Janis found that oil paints took well to the surface, and the plank shape of the boards gave her a different dimension on which to create.
“What’s nice about it is you can still see the wood grain through it,” she said.
Staying true to nature is a defining feature of Janis’ work. She much prefers landscapes to portraits and often gets her inspiration from scenic photographs. What eventually fills her empty canvas depends on the state of mind she’s in when she begins a piece.
“It’s definitely a mood,” she said. “It definitely has to be that I’m feeling a calm scene, or a waterfall.”

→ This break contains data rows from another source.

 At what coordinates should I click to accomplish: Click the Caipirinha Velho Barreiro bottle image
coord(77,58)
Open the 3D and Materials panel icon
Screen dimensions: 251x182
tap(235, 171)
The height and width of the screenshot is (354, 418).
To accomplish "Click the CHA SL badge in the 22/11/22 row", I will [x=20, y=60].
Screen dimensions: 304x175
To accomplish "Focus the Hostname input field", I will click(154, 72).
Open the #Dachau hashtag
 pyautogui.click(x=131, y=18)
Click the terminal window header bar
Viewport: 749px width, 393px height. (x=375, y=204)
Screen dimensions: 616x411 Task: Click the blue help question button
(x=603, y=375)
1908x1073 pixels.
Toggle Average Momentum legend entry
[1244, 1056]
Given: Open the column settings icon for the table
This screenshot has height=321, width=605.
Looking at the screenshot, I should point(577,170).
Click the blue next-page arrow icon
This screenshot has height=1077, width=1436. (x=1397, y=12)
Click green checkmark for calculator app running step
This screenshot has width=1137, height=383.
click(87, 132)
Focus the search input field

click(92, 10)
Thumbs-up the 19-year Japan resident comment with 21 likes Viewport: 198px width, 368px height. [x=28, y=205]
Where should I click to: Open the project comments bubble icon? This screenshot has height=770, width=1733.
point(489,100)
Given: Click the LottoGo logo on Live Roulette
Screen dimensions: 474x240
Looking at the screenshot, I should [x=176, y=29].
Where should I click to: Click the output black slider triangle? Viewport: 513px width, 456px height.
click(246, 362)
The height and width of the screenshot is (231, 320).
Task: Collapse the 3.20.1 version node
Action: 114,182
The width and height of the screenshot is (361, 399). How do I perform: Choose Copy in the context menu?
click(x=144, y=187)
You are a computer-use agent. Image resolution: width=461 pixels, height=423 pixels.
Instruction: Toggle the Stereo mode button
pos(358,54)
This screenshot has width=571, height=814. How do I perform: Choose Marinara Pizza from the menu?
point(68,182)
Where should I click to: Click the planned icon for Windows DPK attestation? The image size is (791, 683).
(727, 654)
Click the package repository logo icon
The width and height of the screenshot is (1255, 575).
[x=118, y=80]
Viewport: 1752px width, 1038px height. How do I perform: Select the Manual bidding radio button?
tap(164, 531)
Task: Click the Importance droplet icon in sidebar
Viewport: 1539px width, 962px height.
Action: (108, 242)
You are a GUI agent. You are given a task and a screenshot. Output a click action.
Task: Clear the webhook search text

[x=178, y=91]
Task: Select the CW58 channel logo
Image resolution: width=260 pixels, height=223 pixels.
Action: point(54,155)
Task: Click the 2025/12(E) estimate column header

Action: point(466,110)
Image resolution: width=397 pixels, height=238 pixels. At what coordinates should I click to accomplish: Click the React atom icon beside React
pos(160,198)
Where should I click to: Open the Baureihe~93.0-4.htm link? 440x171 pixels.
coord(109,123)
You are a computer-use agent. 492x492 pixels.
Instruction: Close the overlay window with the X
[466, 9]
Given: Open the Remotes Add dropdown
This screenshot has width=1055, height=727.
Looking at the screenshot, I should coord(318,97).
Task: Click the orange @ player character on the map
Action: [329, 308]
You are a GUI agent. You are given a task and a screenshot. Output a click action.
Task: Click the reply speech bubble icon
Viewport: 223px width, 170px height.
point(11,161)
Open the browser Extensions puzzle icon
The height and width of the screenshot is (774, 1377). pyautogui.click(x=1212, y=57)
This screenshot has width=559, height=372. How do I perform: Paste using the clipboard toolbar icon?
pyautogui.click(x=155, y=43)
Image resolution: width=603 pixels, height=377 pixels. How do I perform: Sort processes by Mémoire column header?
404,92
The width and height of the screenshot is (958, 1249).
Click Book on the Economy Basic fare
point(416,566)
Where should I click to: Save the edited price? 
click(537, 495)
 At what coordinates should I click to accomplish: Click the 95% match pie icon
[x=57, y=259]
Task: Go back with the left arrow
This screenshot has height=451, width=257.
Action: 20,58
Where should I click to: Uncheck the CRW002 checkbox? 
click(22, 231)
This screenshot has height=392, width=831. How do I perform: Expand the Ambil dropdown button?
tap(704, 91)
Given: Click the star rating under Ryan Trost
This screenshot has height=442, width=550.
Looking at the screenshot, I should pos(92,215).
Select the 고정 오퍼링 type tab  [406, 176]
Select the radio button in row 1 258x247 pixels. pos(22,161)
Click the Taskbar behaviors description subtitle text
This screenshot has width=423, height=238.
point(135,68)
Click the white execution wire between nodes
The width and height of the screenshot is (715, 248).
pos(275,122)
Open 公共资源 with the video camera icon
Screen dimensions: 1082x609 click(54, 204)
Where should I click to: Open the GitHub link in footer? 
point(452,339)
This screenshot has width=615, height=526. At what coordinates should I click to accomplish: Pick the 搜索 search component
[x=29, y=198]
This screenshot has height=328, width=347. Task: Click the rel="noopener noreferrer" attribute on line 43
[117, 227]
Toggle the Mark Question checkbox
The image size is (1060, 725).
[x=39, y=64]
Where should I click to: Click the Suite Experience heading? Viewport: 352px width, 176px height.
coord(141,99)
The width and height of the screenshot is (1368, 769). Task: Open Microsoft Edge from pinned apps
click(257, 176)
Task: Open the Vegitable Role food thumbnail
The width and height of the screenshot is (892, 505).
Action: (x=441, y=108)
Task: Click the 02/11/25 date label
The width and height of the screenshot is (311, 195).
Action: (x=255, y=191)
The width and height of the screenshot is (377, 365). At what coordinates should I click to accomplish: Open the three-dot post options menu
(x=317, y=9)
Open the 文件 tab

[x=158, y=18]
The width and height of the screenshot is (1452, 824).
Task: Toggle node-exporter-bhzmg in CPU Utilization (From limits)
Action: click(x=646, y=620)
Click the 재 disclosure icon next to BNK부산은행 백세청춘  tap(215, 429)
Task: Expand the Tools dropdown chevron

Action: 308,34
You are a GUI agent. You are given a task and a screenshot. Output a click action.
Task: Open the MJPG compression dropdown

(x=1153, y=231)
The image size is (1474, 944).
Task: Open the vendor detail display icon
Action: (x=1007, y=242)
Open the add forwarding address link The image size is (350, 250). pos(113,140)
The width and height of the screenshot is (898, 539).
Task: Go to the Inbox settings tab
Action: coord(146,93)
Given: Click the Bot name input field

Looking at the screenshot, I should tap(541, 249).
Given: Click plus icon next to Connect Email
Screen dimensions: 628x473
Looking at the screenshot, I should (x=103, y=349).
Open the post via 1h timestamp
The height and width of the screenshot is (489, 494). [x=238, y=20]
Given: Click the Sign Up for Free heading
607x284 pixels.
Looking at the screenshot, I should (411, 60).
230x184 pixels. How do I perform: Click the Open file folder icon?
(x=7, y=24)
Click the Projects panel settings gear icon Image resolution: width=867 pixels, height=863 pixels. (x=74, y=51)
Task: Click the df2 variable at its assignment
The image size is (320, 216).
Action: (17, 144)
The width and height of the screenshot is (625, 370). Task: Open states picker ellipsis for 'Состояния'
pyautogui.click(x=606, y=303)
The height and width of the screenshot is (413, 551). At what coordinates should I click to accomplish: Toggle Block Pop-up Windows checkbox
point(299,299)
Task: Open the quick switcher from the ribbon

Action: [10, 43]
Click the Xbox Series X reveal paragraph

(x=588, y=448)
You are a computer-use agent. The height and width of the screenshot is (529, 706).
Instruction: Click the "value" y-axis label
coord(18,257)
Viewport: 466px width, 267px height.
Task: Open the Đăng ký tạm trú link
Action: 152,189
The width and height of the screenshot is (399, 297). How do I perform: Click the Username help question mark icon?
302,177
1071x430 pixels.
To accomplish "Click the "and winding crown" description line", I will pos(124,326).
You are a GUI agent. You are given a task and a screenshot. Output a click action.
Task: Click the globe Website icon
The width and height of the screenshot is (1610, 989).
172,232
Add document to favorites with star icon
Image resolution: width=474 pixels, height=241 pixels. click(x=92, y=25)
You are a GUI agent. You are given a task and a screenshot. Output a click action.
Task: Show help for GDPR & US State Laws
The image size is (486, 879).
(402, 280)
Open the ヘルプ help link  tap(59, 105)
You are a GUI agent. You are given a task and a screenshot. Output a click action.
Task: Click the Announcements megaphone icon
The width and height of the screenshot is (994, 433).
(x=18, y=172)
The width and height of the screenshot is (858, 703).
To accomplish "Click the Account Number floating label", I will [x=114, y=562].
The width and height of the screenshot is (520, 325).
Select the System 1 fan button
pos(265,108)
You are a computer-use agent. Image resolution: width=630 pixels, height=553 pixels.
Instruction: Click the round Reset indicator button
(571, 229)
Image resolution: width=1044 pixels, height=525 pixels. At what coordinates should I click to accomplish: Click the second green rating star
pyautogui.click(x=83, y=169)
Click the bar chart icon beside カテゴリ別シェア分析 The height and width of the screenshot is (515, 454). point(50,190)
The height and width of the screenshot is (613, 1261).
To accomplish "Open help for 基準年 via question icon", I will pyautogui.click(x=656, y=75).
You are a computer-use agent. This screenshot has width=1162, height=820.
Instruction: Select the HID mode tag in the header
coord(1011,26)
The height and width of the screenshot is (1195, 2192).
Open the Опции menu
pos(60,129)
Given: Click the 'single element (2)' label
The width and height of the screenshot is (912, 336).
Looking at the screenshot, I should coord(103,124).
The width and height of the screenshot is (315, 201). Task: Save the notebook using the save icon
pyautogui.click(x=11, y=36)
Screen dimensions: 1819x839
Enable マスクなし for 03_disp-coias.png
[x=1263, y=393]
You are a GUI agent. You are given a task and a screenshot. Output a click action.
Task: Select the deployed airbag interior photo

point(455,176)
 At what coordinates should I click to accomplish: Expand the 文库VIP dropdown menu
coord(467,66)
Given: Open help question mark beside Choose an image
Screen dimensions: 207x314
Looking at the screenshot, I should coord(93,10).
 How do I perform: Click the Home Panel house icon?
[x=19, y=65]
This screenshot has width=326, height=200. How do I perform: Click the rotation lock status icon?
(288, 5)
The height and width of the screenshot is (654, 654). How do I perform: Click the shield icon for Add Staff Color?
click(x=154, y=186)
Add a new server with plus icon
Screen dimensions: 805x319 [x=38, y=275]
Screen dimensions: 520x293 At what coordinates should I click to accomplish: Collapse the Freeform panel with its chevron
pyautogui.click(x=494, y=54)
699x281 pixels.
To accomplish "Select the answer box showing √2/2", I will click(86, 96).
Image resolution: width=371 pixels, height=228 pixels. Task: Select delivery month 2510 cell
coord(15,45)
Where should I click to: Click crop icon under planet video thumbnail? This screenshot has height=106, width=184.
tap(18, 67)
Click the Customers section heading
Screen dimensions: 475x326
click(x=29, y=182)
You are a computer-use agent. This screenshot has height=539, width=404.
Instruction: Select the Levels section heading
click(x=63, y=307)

Janis likes the versatility of working with oil pants. With them, she’s found she does not have to make time to finish a piece all at once, but can return and refresh it.
“I love working with oils. It’s very forgiving,” she said. “I like the fact that I can change a painting very easily as I go. I’ve gotten used to the fact that I don’t need to finish a painting. I’m learning how to apply more layers to that painting that was already drying.”
Another aspect of her work that she now enjoys is collaborating with her brother in Greenwood for framing. Janis understands how important a frame is to a work of art, and sometimes the wrong frame can even detract from what’s on the canvas. She was thinking of leaving her works unframed to allow the buyer to select their own, but then talked with the Pitts about options.
She took a few of her paintings to Greenwood, and Paul and Jane added eclectic metal frames with welded features to create truly unique looks.
“I said, ‘Oh, my gosh, you guys, this is beautiful,’” Janis said. “They have more of the rough and raw feel and was a really nice complement to the nature painting. It really added personality.”
Another feature that Janis believes shows through her work is her appreciation for calmness, for finding serenity even in chaotic times. The motto printed on her business card -- “Breathe in and breathe out” -- carried her through almost four decades of caring for her patients, and she tries to make her affinity for peace show through in her painting.
“That is my philosophy,” she said. “I think that’s why I was an effective nurse.”
Janis is glad she accidentally found her artistic calling through that course some 30 years ago, and that she now has more time to transfer what’s in her mind onto canvas, or wood. The fact that someone else would want to buy them, well, that still surprises her. She recalls one particular piece she did a while back that she disliked, but a woman saw it, loved it and bought it.
Janis struggles with pricing her work, and has been told repeatedly that she could charge more. That’s not her mission, though, to make scads of money from something she enjoys.
“I just want people to enjoy the piece,” she said.
And when they do, Janis said, she sometimes finds it difficult to watch them walk away.
“It’s so hard,” she said of the sales. “It’s like giving away your children. You’re never going to see them again. You spent so much time on them and now it’s gone.”